WORK INSTRUCTIONS =
Report how many lines of the entries below contain the string "heading", treating uppercase and lowercase as different, and give only that number.

(Entries drawn from a collection)
--------------------

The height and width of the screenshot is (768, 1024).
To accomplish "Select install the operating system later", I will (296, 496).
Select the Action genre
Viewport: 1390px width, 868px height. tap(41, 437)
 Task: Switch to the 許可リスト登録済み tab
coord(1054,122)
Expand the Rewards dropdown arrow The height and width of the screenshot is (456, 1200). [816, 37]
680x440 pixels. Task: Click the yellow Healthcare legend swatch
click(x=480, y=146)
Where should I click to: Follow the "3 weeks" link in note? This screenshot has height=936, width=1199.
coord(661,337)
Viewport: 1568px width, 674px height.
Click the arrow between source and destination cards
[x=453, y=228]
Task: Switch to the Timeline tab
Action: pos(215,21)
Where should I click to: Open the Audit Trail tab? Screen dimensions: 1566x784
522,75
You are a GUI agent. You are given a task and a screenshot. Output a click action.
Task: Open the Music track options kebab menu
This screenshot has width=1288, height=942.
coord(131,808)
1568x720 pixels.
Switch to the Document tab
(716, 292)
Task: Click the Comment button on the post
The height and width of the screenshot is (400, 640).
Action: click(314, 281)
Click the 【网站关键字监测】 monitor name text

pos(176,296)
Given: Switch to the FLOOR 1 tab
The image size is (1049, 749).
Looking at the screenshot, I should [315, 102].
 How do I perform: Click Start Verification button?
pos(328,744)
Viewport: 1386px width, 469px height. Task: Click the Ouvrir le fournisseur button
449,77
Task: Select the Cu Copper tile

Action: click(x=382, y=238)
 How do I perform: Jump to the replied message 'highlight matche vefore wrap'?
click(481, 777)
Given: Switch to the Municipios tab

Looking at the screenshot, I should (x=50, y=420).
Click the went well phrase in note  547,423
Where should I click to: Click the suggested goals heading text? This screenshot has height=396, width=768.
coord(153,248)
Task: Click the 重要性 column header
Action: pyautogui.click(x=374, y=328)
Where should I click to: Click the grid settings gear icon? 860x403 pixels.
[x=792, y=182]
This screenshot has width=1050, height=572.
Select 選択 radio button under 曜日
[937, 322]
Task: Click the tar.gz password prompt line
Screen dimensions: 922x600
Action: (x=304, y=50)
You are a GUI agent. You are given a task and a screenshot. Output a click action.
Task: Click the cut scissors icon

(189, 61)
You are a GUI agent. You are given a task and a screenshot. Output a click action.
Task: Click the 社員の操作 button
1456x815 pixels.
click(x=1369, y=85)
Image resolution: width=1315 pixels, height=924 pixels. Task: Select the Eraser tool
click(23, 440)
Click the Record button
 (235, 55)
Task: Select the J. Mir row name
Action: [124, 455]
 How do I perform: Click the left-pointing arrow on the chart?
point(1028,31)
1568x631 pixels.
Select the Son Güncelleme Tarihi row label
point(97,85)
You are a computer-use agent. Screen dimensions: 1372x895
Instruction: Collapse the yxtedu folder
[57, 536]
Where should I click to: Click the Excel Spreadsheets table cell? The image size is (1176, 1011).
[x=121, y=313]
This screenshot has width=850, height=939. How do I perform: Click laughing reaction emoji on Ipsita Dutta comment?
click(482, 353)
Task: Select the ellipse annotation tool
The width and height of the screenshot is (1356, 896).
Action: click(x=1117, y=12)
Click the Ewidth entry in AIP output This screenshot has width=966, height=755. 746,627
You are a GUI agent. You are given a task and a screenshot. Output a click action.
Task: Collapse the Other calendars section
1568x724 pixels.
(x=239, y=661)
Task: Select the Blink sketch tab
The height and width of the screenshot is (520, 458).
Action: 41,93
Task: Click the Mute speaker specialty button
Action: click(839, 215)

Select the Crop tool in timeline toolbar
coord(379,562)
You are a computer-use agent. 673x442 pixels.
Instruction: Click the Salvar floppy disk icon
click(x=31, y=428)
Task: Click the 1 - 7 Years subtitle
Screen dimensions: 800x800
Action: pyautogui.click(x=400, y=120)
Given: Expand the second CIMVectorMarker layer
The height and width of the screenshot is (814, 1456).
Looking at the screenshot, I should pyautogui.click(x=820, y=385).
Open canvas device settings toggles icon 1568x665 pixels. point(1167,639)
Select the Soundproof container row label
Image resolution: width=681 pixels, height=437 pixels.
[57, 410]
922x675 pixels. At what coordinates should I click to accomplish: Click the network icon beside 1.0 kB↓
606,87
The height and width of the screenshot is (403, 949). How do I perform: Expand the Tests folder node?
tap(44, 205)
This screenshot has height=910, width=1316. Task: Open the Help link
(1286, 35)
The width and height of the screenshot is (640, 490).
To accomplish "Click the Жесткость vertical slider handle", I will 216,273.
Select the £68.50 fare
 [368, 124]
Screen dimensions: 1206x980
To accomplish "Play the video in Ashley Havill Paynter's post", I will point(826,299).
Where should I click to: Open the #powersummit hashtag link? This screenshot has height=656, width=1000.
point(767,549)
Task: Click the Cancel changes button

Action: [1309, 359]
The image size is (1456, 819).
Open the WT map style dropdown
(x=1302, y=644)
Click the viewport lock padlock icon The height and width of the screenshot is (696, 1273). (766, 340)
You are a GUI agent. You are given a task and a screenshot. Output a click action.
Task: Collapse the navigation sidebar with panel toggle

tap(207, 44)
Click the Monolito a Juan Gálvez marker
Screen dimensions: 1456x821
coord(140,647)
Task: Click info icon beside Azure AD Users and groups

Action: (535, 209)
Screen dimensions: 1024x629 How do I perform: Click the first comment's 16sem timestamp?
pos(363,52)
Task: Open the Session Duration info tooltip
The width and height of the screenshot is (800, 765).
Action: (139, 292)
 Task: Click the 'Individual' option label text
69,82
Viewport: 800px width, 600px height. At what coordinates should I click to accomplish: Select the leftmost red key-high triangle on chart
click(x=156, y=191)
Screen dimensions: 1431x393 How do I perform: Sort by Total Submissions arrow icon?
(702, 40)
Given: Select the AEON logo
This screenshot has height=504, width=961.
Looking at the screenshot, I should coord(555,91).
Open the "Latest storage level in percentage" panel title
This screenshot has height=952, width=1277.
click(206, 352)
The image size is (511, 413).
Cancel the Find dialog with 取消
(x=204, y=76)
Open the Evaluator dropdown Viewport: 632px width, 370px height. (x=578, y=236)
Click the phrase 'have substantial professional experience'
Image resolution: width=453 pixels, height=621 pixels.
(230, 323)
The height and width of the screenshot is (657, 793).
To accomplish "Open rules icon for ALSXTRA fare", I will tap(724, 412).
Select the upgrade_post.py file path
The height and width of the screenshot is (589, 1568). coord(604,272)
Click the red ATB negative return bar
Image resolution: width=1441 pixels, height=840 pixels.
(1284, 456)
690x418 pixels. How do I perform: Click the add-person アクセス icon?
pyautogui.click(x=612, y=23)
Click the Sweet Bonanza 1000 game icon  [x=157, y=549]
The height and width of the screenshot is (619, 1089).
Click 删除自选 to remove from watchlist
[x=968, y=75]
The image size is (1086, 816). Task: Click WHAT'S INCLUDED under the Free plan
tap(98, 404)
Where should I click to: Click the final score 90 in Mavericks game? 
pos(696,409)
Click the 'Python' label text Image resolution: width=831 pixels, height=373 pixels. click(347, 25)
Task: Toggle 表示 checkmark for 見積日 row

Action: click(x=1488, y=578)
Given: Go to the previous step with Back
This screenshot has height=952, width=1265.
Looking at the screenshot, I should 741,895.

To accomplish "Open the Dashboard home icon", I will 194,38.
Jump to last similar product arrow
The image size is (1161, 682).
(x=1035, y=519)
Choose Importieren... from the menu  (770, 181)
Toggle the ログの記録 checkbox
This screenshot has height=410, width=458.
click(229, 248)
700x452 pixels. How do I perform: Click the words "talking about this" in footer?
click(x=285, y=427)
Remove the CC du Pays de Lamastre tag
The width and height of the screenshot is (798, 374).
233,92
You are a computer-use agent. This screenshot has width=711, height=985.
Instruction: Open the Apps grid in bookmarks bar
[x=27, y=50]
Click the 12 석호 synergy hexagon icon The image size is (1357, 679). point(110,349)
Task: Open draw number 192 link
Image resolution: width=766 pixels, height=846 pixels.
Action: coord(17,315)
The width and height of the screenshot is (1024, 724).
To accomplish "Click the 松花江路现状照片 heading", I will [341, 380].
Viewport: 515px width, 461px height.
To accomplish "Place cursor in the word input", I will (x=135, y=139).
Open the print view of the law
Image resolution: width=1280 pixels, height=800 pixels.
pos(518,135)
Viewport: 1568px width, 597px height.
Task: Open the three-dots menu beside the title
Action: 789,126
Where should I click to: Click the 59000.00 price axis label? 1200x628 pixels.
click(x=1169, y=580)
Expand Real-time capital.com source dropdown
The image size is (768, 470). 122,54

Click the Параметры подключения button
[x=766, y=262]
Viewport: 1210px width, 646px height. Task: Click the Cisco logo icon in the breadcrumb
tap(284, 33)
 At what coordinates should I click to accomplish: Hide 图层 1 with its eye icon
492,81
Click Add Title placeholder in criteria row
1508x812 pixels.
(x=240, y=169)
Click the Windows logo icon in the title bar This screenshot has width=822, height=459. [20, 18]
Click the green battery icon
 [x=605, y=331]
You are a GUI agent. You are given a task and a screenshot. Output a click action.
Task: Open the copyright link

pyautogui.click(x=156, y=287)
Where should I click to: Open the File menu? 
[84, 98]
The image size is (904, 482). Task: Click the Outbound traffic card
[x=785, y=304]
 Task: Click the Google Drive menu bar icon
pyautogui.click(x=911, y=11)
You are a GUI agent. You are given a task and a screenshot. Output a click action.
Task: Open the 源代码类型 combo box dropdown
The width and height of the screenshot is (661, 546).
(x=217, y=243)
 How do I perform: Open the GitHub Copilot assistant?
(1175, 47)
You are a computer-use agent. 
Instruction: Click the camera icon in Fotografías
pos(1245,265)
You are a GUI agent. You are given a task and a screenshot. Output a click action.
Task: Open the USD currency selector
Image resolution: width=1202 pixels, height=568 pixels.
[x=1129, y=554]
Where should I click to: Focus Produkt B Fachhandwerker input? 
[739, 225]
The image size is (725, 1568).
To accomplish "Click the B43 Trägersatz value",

--------------------

EXERCISE RESULT =
2